Je pus faire venir Jeanine à cette nouvelle chambre, mon déménagement étant ignoré. Mais je ne l’y reçus pas longtemps, son père la pressant, s’irritant de ses réponses évasives. Elle céda plus tôt que je n’aurais cru, et ce ne fut même pas par elle que je l’appris. Elle n’était pas venue de toute une quinzaine quand, un soir assez tard, comme je me rendais au café Belge, je me trouvai devant Pauline Maillefeu, qui descendait la rue Dauphine. Je lui dis bonsoir ; elle s’arrêta.

— On ne vous voit plus. Qu’est-ce que ça veut dire ?

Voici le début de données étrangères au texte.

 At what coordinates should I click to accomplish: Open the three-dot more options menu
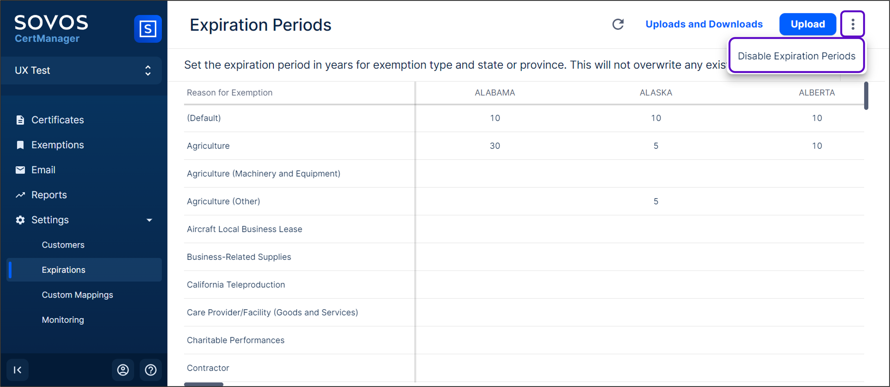click(x=852, y=24)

Ce que cela voulait dire, elle le savait aussi bien que moi, la sacrée garce. Je répondis que j’avais beaucoup d’occupations.

— Vous savez que Jeanine se remarie ?

Je ressentis un petit choc, mais je tins bon. Oui, je le savais. Du moins, j’étais renseigné sur certain projet de mariage.

— Elle était encore ma belle-sœur, elle ne sera plus rien pour moi, reprit-elle aigrement, ajoutant qu’heureusement il y avait le petit.

— Revenez nous voir, ça nous fera plaisir, conclut-elle en me serrant la main, s’apprêtant à poursuivre sa route.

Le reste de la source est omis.